Assim são os poemas do novo livro do amigo e acadêmico Uassyr Martineli, Pela Vidraça. A obra é a 48ª das publicações da Academia Campinense de Letras e vem em boa hora, num momento atípico da vida nacional, caracterizado pela violência, pela fome e pela angústia.
O volume todo transpira poesia, que escorre por suas páginas, se espalha pelas mãos, penetra pelos poros e vai fundo ao coração. Produz um impacto, leva a pensar, mas é sobretudo sentimento. Logo nos primeiros versos, do poema que abre o livro e lhe dá título, “Pela Vidraça”, o leitor é convidado, sem cerimônia, a fazer um passeio pela alma de um mago, acostumado a jogar, com rara maestria, com nossos sentimentos:
“Pela vidraça
da casa de uma janela só (na sala de pouca luz)
entraram
--- abafados, surdos – os gritos
e os risos
das crianças a brincar
com o último pedaço de tarde”.
Lindos versos. Líricos, lúdicos e ao mesmo tempo sérios.

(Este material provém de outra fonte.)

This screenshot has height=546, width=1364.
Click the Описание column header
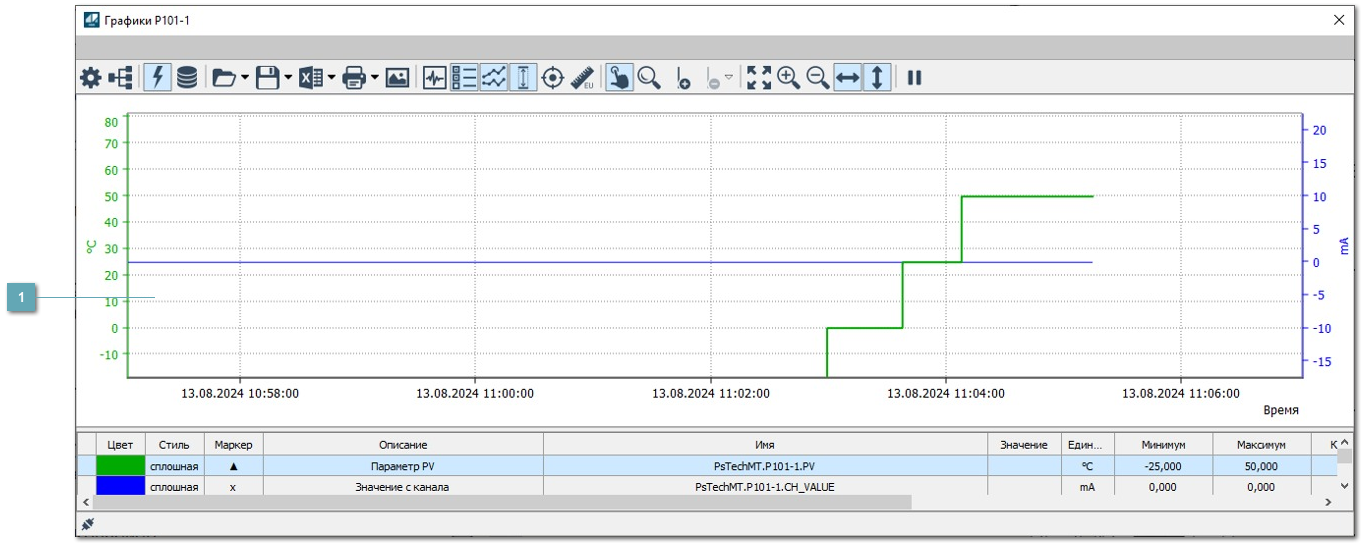click(403, 445)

E o livro todo, poema a poema, página a página, mantém o mesmo ritmo, sem jogos de palavras cifradas e nem trucagens típicas de quem quer se passar por poeta. Uassyr não precisa disso. Pelo contrário, tem o mérito da clareza, da lapidação do verso, que expurgado de impurezas vocabulares, brilha com a intensidade de um diamante do mais elevado quilate. Exagero? Longe disso!

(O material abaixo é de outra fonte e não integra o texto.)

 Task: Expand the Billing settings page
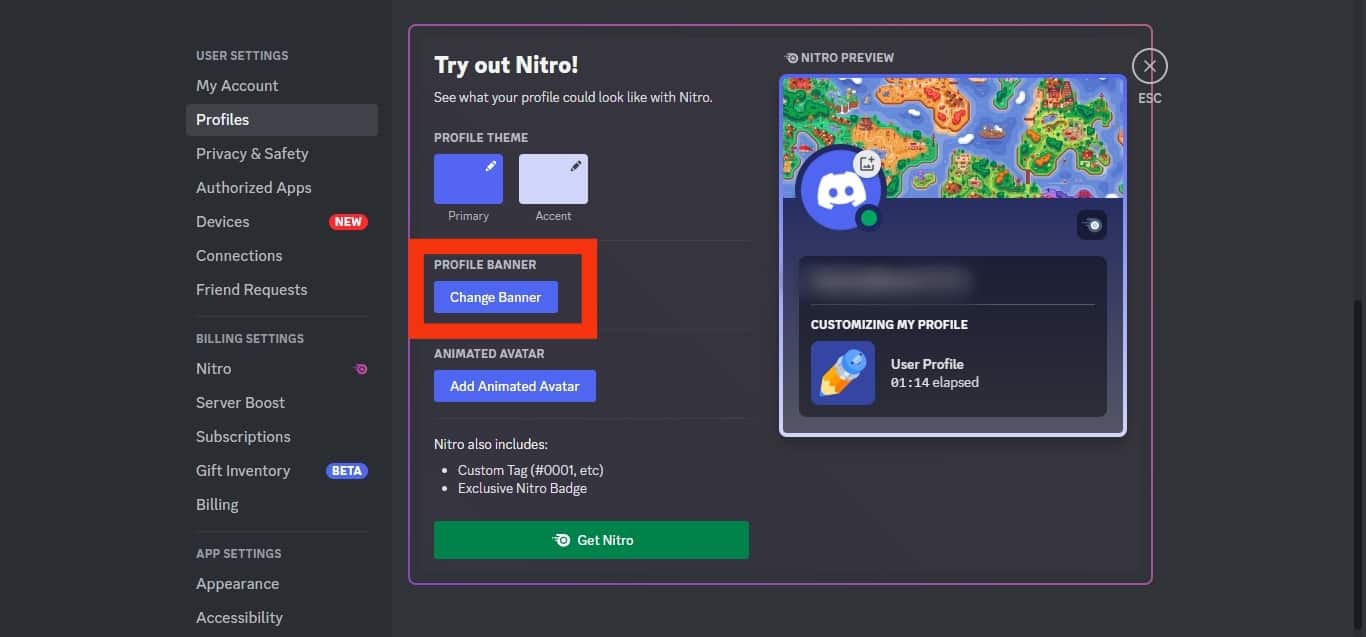217,504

O leitor mesmo pode comprovar o que afirmamos ao ler, por exemplo, “Pássaros”:
“Dois pássaros voaram no céu
mas o pássaro de alumínio
subiu mais alto
e foi mais longe,
porque ele era mais forte
--- era de alumínio
era de ferro
e era de aço.
Um dia
o pássaro que não era de alumínio
virou luz
e voou então mais alto
e voou então mais longe
porque ele era mais forte
do que o pássaro de alumínio,
--- não era de alumínio
não era de ferro
e nem era de aço”.
Isto é poesia!
E os temas? Pode haver algo mais oportuno, nos dias que correm, do que esta “Ladainha da Fome”?:
“Com a mão firme
com a caneta de tinta preta
seca
porosa
em letra de forma
atestou
causa mortis: fome.
Foi
por isso
repreendido
(mas continuou
a atestar
causa mortis: fome
causa mortis: fome
causa mortis: fome).
(Com a mão firme
com a caneta de tinta preta
seca
porosa
em letra de forma
causa mortis: fome).
Foi
por isso
demitido
da Secretaria Municipal de Saúde
da Secretaria Estadual de Saúde
do Ministério Federal de Saúde
causa mortis: fome
com a mão firme
com a caneta de tinta preta
seca
porosa
em letra de forma
causa mortis: fome.
Ave Maria
cheia de graça
causa mortis: fome
causa mortis: fome”.
Paulo Mendes Campos escreveu, numa de suas últimas crônicas, que “o poeta não se serve das palavras, é seu servidor”. Assim é este mágico que retém em versos um pôr-do-sol, eterniza instantes fugazes, transformados em jóias, colhe lírios da mais imaculada brancura mesmo nos pântanos mais lodosos e assustadores das paixões e dos sentimentos do bicho homem. Pela Vidraça é um livro imperdível para os amantes da poesia. E quem não é?
(Capítulo do livro “Por uma nova utopia”, Pedro J. Bondaczuk, páginas 95 e 99, 1ª edição – 5 mil exemplares – fevereiro de 1998 – Editora M – São Paulo).